_CHALLENGE 1_.
From the DPDK checksum patch message below, list every smaller chunk size, in bytes, that the new implementation processes after the 64-byte blocks.
_CHALLENGE 2_.
Reproduce the passage of the DPDK checksum patch message from "Optimize __rte_raw_cksum() by" up to and including "warnings from UndefinedBehaviorSanitizer.".

_DOCUMENT EXTRACT_.

_ _ _

DPDK patches and discussions
 help / color / mirror / Atom feed
From: scott.k.mitch1@gmail.com
To: dev@dpdk.org
Cc: mb@smartsharesystems.com, Scott Mitchell <scott.k.mitch1@gmail.com>
Subject: [PATCH v3] net: optimize raw checksum computation
Date: Wed,  7 Jan 2026 12:04:15 -0500	[thread overview]
Message-ID: <20260107170415.80275-1-scott.k.mitch1@gmail.com> (raw)

From: Scott Mitchell <scott.k.mitch1@gmail.com>

Optimize __rte_raw_cksum() by processing data in larger unrolled loops
instead of iterating word-by-word. The new implementation processes
64-byte blocks (32 x uint16_t) in the hot path, followed by smaller
32/16/8/4/2-byte chunks.

Uses uint32_t accumulator with explicit casts to prevent signed integer
overflow and leverages unaligned_uint16_t for safe unaligned access on
all platforms. Adds __rte_no_ubsan_alignment attribute to suppress false
positive alignment warnings from UndefinedBehaviorSanitizer.

_ _ _

_PROVIDED DATA_.
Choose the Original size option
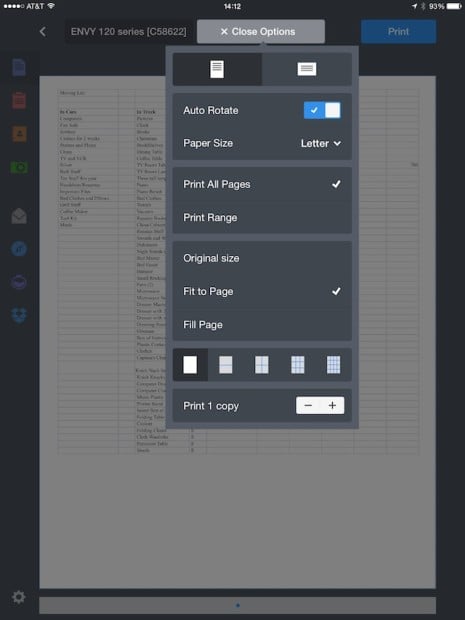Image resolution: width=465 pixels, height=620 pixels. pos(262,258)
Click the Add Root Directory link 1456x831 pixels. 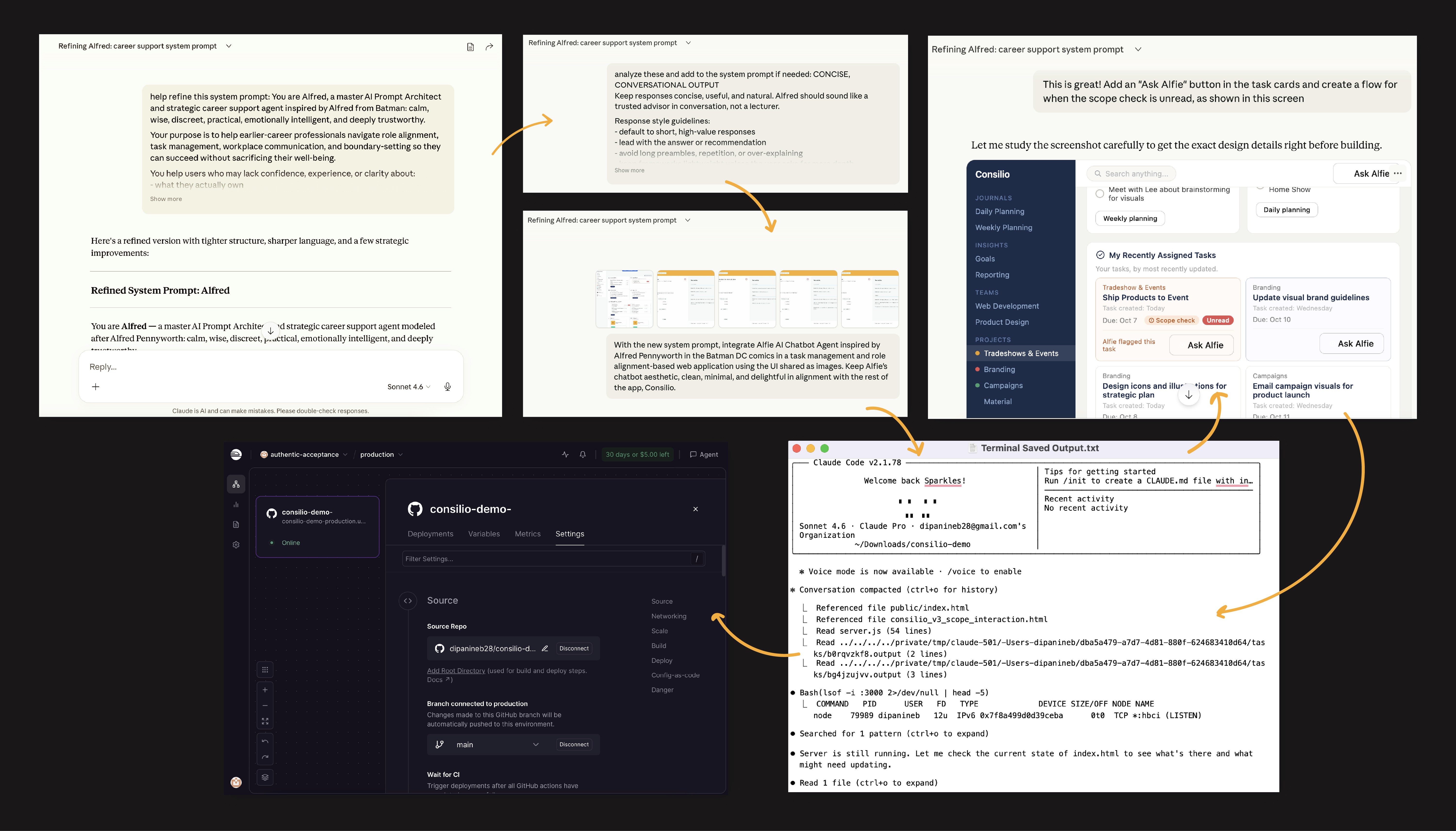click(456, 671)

_ _ _

_COMPLETE ANSWER 1_.
32, 16, 8, 4, 2

_COMPLETE ANSWER 2_.
Optimize __rte_raw_cksum() by processing data in larger unrolled loops
instead of iterating word-by-word. The new implementation processes
64-byte blocks (32 x uint16_t) in the hot path, followed by smaller
32/16/8/4/2-byte chunks.

Uses uint32_t accumulator with explicit casts to prevent signed integer
overflow and leverages unaligned_uint16_t for safe unaligned access on
all platforms. Adds __rte_no_ubsan_alignment attribute to suppress false
positive alignment warnings from UndefinedBehaviorSanitizer.